Montana Public Radio hired NPR reporter Eric Whitney as news director. He replaces Sally Mauk, who retired in May. Whitney most recently covered health issues for NPR and the nonprofit Kaiser Health News. Previously he was news director at KRCC-FM in Colorado Springs and also spent a year reporting from Cape Town, South Africa, for Marketplace.
New Zealand–based NHNZ, a national history content producer and distributor, has hired Sue Houghton as a producer in its Washington, D.C., office. Houghton specializes in expedition and marine programming and has worked for National Geographic and PBS for the past eight years. Her public TV credits include “Encountering Sea Monsters” and “Saving Otter 501” for Nova.
Alison Lotto has joined Vision Maker Media, a Native media production nonprofit, as archives specialist. She’ll work in the organization’s office at the University of Nebraska-Lincoln alongside Nebraska Educational Telecommunications (NET). Lotto holds a master’s degree in library and information science from the Palmer School at Long Island University. A National Endowment for the Arts grant is funding ongoing efforts to catalog and preserve Vision Maker Media’s 38-year-old collection of media and print assets.

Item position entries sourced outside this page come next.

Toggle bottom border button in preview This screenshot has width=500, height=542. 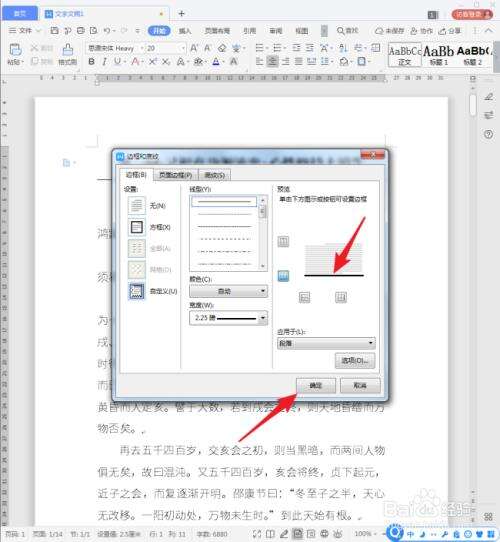(283, 276)
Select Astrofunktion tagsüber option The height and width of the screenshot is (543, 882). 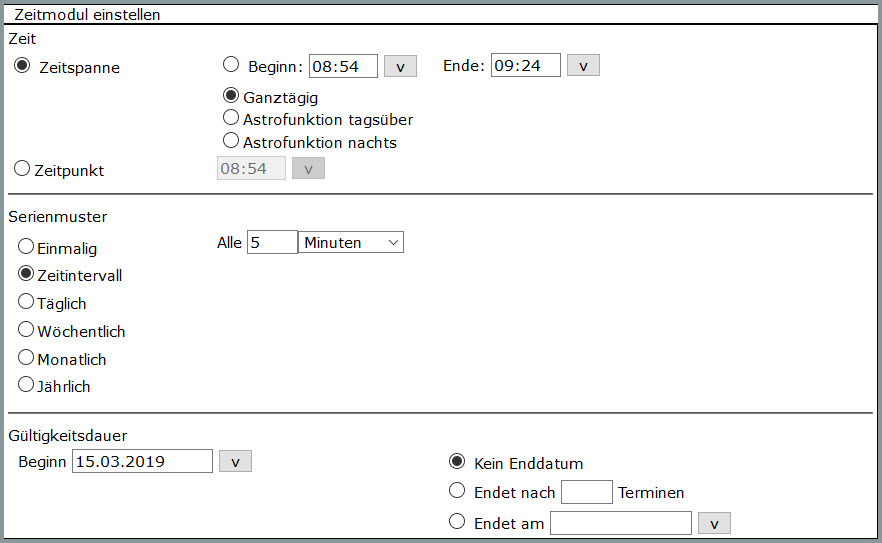coord(231,117)
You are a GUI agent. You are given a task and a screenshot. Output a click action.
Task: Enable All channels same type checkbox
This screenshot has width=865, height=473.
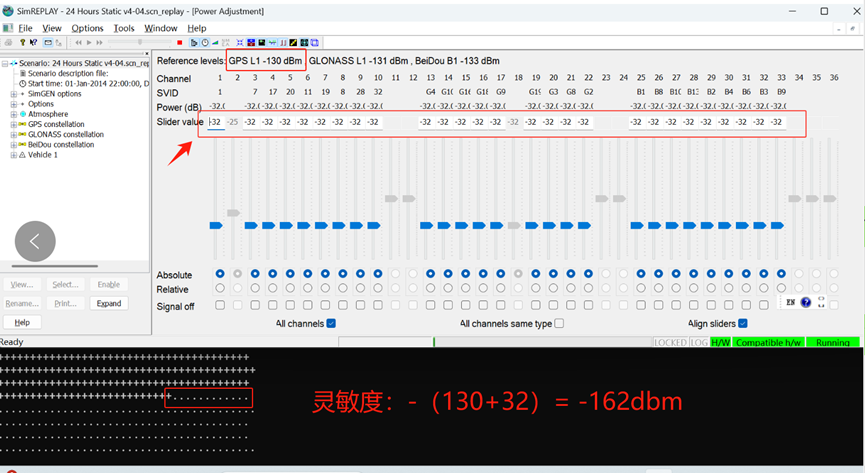pos(559,323)
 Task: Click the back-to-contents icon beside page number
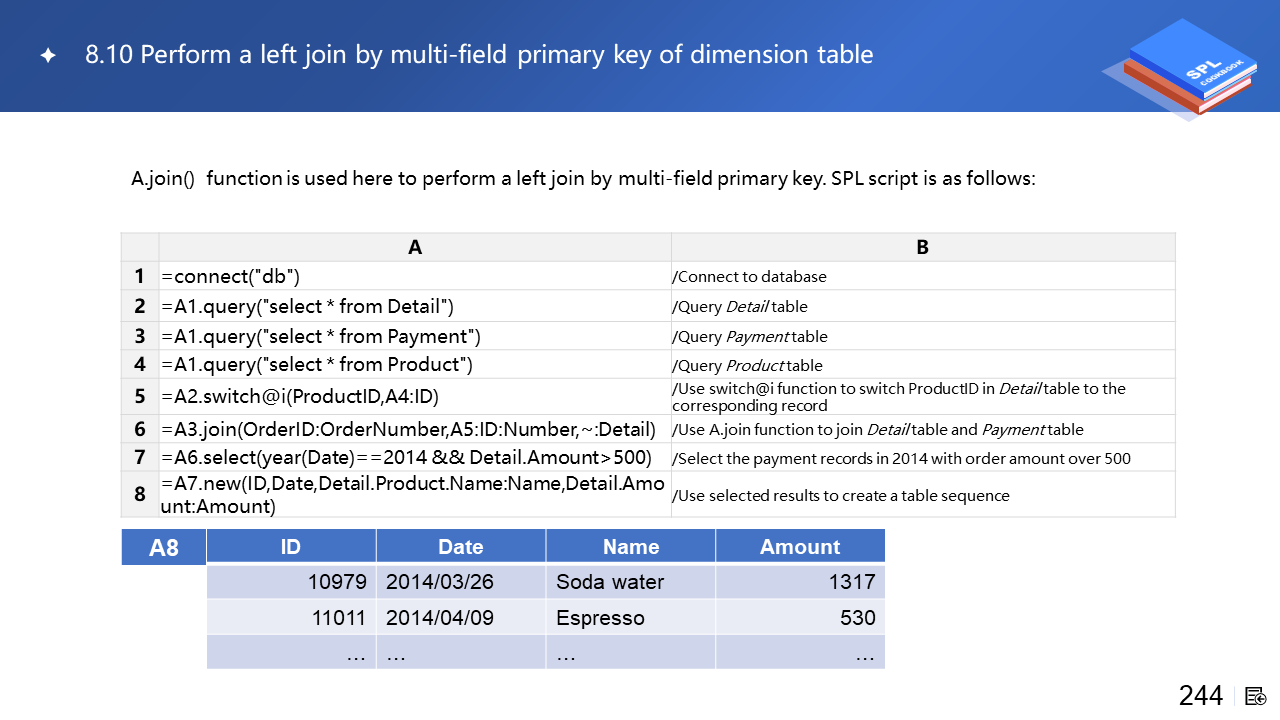click(1256, 696)
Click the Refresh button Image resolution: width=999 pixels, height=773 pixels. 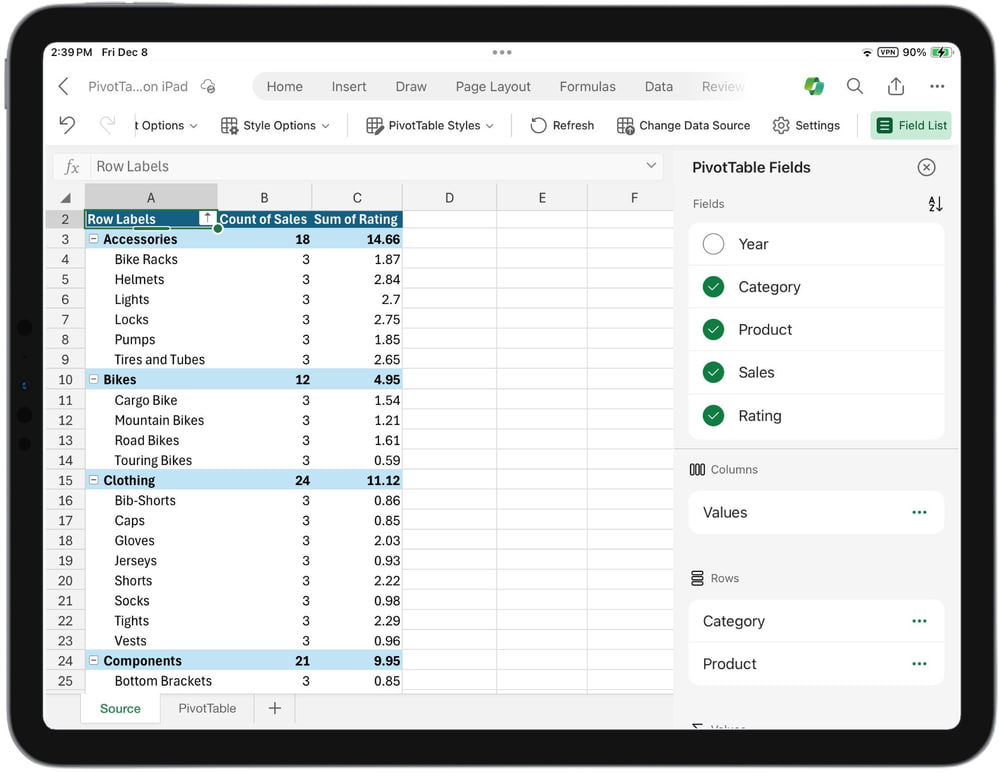[562, 126]
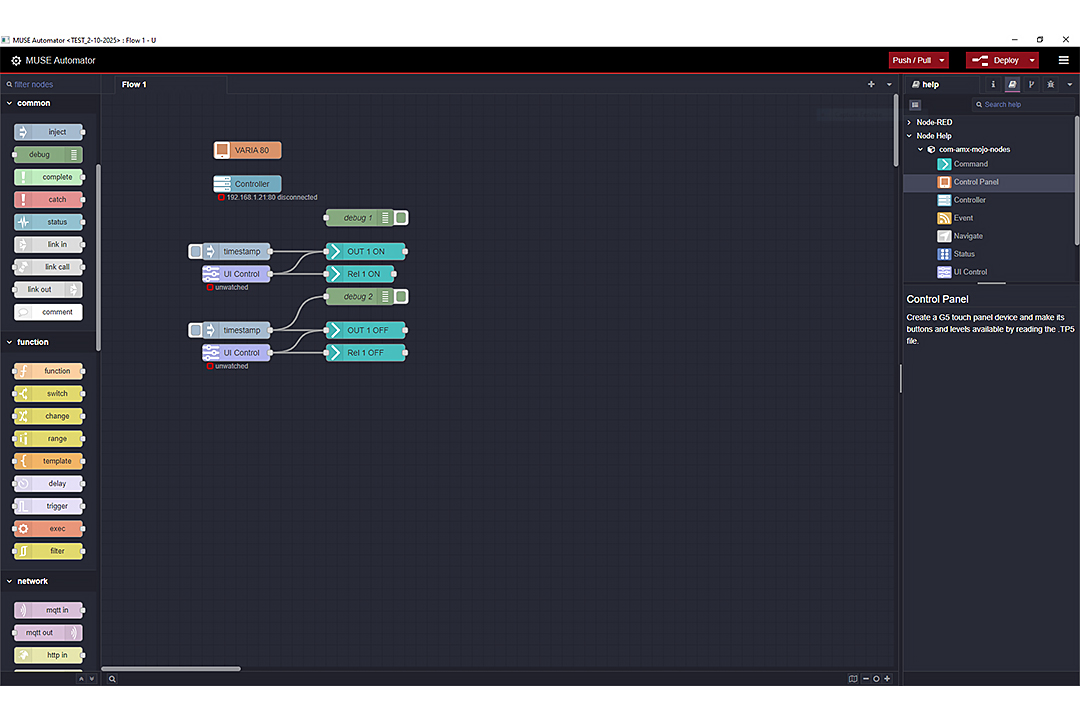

Peg Arnold, g.m. of WXPR-FM in Rhinelander, Wis., begins work Sept. 22 as g.m. of Utah Public Radio in Logan. She also will serve as a faculty member in the Department of Journalism and Communication at licensee Utah State University. Arnold joined WXPR in January 2012. Previously, she spent 14 years at Wyoming Public Media, including as development director, where she secured funding to advance a single-signal operation into a statewide network.
Mark H. Simpson will join ideastream in Cleveland as managing editor, news, in October. Simpson is former news director at WMFE in Orlando, Fla., and assistant news director for Florida Public Radio in Tallahassee. Most recently, he worked in Angola as social media manager for PSI/Angola, a global health organization that focuses on malaria prevention, HIV prevention and safe water.

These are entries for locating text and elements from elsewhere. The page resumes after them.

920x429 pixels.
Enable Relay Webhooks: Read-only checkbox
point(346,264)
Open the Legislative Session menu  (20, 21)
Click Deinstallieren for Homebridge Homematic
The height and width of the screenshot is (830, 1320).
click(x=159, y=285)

Whitney Waara, who spent the last 10 years at CPB, is the new executive director of the nonprofit Land Information Access Association in Traverse City, Mich., which works with communities in the state to improve civic engagement, focusing on strengthening cultural and natural resources. Waara served as operations v.p. at CPB.

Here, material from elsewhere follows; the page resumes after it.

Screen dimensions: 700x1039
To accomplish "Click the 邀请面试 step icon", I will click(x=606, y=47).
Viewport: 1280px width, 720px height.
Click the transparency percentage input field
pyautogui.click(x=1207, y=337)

WKSU-FM in Kent, Ohio, has selected public media journalist Andrew Meyer as its news director. He will manage seven full-time reporter/producers in the station’s main broadcast facility in Kent and satellite studios in Cleveland, the Cultural Center in Canton and downtown Akron. Meyer arrives at WKSU from public radio WBGO-FM in Newark, N.J., where he was assistant news director and anchored afternoon newscasts, reported news stories and hosted a monthly call-in program. His past experience includes freelancing for WNYC-FM and NPR.
Carlo Robustelli is development director at WGLT-FM in Normal, Ill., replacing Aaron Wissmiller, who left in April after nearly six years. Robustelli comes from Illinois Wesleyan University in neighboring Bloomington, Ill., where he directed grants and foundation relations for the last two years. In his new position, he will oversee a staff of three responsible for raising $750,000 annually.
Annie Emprima-Martin is the new veterans’ coordinator at Vegas PBS, in the station’s workforce training and economic development division. She’s responsible for working to connect veterans to educational services, employment opportunities, community resources and grant-funded veteran programs. Emprima-Martin also will assist the station with work on the national Stories of Service initiative. Currently she serves as a staff sergeant in the Nevada Army National Guard as the 17th Sustainment Brigade support operations financial management adviser. Emprima-Martin also worked as employment transition coordinator for the Defense Department’s employment program Hero2Hired, which assists National Guard and Reserve members in finding employment.